Last Updated: 19 September 2008

CITIZENSHIP - refusal of grant of citizenship - residential requirements - insufficient time spent in Australia - discretion to treat as present in Australia - guidelines - whether engaged in activities beneficial to Australia - more than private interests of individual - need for public interest - whether assistance to Australian company sufficient - beneficial activity must be substantial activity - spouse of Australian citizen - whether significant hardship or disadvantage - whether applicant “likely to reside” in Australia


Australian Citizenship Act 1948 s 13


Man Bun Lo and Department of Immigration and Ethnic Affairs Decision _ 9196, 21 December 1993
Re Lee and Department of Immigration and Ethnic Affairs 10 AAR 270
Minister for Immigration, Local Government and Ethnic Affairs v Roberts [1993] FCA 80; 113 ALR 151
Chen and Department of Immigration and Ethnic Affairs Decision _ 9336.2 March 1994
Re Dainty and Minister for Immigration and Ethnic Affairs 6 AAR 259


AAT Decision No 9509


ADMINISTRATIVE APPEALS TRIBUNAL )
) N93/751
GENERAL ADMINISTRATIVE DIVISION )


Re: JACKSON YEE TAK HO
Applicant


And: MINISTER FOR IMMIGRATION AND ETHNIC AFFAIRS
Respondent


DECISION


Tribunal : Mr BJ McMahon (Deputy President)


Date : 31 May 1994


Place : Sydney


Decision : The Tribunal affirms the decision under review.


BJ McMahon

Signed ..........................

BJ McMahon

ADMINISTRATIVE APPEALS TRIBUNAL )
) N93/751
GENERAL ADMINISTRATIVE DIVISION )


Re JACKSON YEE TAK HO


Applicant


And MINISTER FOR IMMIGRATION AND ETHNIC AFFAIRS


Respondent


REASONS FOR DECISION


31 May 1994 Mr BJ McMahon (Deputy President)

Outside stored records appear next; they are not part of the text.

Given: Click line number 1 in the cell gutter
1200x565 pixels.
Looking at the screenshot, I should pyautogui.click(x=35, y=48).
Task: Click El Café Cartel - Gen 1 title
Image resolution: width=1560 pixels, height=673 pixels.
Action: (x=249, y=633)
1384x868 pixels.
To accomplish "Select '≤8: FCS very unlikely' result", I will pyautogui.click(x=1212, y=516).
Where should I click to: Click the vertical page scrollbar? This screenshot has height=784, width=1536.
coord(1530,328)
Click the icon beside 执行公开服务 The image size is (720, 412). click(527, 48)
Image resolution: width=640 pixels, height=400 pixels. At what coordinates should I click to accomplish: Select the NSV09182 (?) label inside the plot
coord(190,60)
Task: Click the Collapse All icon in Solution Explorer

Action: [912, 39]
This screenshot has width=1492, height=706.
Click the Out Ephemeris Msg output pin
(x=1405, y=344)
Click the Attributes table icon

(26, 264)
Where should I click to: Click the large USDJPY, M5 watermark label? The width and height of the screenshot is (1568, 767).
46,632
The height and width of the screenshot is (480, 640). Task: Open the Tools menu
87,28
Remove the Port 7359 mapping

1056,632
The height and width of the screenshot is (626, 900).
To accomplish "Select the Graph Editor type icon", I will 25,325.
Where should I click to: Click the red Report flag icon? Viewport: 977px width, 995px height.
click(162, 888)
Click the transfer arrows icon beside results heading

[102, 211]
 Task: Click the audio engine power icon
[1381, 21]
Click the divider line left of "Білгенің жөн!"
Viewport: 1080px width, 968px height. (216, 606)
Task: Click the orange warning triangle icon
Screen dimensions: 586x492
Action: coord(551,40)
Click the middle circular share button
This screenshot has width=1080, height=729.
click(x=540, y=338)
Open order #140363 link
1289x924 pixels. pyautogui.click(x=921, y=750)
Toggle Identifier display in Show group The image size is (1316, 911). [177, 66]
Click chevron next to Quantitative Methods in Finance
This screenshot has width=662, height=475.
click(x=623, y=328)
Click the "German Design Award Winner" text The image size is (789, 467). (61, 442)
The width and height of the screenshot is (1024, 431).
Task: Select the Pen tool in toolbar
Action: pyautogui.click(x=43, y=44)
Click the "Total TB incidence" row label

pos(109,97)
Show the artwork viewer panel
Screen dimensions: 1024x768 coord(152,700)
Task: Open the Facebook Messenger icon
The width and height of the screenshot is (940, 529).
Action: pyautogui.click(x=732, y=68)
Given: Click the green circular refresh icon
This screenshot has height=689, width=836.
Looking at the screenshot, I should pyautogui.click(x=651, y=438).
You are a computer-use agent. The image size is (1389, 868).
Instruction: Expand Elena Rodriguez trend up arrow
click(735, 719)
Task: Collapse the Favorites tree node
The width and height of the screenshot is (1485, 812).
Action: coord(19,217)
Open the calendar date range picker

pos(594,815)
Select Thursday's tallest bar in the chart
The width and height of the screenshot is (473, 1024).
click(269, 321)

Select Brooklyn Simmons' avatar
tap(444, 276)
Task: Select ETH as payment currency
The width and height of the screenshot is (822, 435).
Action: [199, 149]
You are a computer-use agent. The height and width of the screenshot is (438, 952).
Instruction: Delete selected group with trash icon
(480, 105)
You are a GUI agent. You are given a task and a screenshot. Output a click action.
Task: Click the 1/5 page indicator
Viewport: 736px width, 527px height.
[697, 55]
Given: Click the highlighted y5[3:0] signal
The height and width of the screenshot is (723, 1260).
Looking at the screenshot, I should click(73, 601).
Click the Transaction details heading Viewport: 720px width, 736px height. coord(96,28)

1. This is an application to review a decision made under s 13 of the Australian Citizenship Act 1948 ("the Act") on 5 October 1993 refusing the applicant's application for Australian citizenship.


2. Requirements for a grant of that status are set out in s 13(1) of the Act. The applicant complies with all the paragraphs of that sub-section, except for paragraphs (d) and (e) which set out the residential stipulations. These require presence in Australia as a permanent resident for periods amounting in the aggregate to not less than one year during the 2 years immediately preceding the date of application for citizenship, and a similar presence for periods amounting in the aggregate to not less than 2 years during the period of 5 years immediately preceding the date of application. At the time he made his application, Mr Ho had been present in Australia for 120 days in the previous 2 years and 207 days in 2 out of the previous 5 years.


3. Sub-section 13(1A) provides that the Minister is not to grant a certificate of Australian citizenship to a person who is not present in Australia, unless the person is a permanent resident and the Minister considers that the person is engaged in activities outside Australia that are beneficial to the interests of Australia. As the proceedings before this Tribunal are in the nature of a rehearing, and as Mr Ho was present during those proceedings, I consider that sub-section 13(1A) has no application to the present circumstances.


4. A similar test, however, arises under paragraph (b) of sub-section 13(4) which is in the following terms -


"sub-section 13(4) .....


(b) subject to paragraph (a), the Minister may, in the Minister's discretion :


(i) treat a period during which the applicant :


(A) was a permanent resident;


(B) was not present in Australia; and


(C) was engaged in activities that the Minister considers beneficial to the interests of Australia;


as a period during which the applicant was present in Australia as a permanent resident."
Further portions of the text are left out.